Westbury hypothesized that the reason lay in the word’s entropy, a mathematical measurement of how orderly or predictable it is. The measurement is a gradual decline into disorder — the lower a word’s entropy, the more random it is. Some made up words (finglam) have lower entropy than other made-up words like clester, which has a more probable combination of letters.

Westbury said that Dr. Seuss, who is famous for creating funny nonwords, created words that were low in entropy. “He was intuitively making lower-entropy words when he was making his nonwords,” Westbury explained in a press release. “It essentially comes down to the probability of individual letters. So if you look at a Seuss word like yuzz-a-ma-tuzz and calculate its entropy, you would find it is a low-entropy word because it has improbable letters like ‘Z.’”

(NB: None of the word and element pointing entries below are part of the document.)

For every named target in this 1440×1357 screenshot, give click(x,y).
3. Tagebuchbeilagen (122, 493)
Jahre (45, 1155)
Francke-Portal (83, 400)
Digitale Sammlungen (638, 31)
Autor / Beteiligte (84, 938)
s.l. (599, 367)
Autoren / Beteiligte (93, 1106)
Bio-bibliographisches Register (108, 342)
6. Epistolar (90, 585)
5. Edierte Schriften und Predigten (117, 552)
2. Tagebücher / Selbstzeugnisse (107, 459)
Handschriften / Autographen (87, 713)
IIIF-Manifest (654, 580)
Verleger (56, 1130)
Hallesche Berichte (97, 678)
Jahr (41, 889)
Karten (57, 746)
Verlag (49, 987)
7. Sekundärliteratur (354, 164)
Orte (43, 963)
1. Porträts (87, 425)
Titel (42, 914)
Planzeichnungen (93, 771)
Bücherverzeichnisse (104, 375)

Westbury, inspired by the reactions he observed in the aphasia experiment, set out to determine if it was possible to determine the humorousness of words using entropy as a measurement. The study had subjects compare two nonwords and pick the option they found funnier. In a second part of the study, they were shown a single nonword and asked to rate how humorous they found it on a scale of 1 to 100.

The results supported Westbury’s hypothesis.

“The bigger the difference in the entropy between the two words, the more likely the subjects were to choose the way we expected them to,” Westbury said, adding that the most accurate subject chose correctly 92 percent of the time. “To be able to predict with that level of accuracy is amazing. You hardly ever get that in psychology.”

Great Expectations

The idea of entropy as a predictor of humor is not new. The 19th Century German philosopher Arthur Schopenhauer proposed humor is a result of a violated expectation, challenging the previously held theory that humor was based on improbability alone.

When it comes to nonwords, our expectations are phonological, meaning that we expect them to be pronounced a certain way. Puns, as another example, come with semantic expectations.

“One reason puns are funny is that they violate our expectation that a word has one meaning,” Westbury said. He used one joke as an example: “Why did the golfer wear two sets of pants? Because he got a hole in one. “When you hear the golfer joke, you laugh because you’ve done something unexpected — you expect the phrase ‘hole in one’ to mean something different, and that expectation has been violated.”

The same humor could be applied to the nonwords — we expect certain combinations of letters and sounds, but novel ones can lead to humorous reactions. Westbury, though he concedes funny words are not the pinnacle of comedy, is interested in pursuing his research for commercial applications like product naming.

“I would be interested in looking at the relationship between product names and the seriousness of the product,” he said. “For example, people might be averse to buying a funny-named medication for a serious illness — or it could go the other way around.”

Looking Forward

Finding a measurable way to predict humor is just the beginning for research on what we find funny. Apart from words and language, there are many past theories about humor waiting to be confirmed.

“We think of humor as personal, but evolutionary psychologists have talked about humor as being a message-sending device,” Westbury said. “So if you laugh, you let someone else know that something is not dangerous.”

He explained that a person might laugh after discovering a suspected intruder in their yard was only a cat, signaling to others that the threat you suspected didn’t end up being dangerous at all — something Westbury calls “adaptive.”

The search for what humor really is isn’t likely to end anytime soon, though, due to the complexity of the subject. “Humor is not just one thing,” Westbury explained. “Once you start thinking about it in terms of probability, then you start to understand how we find so many things funny. And the many ways in which things can be funny.”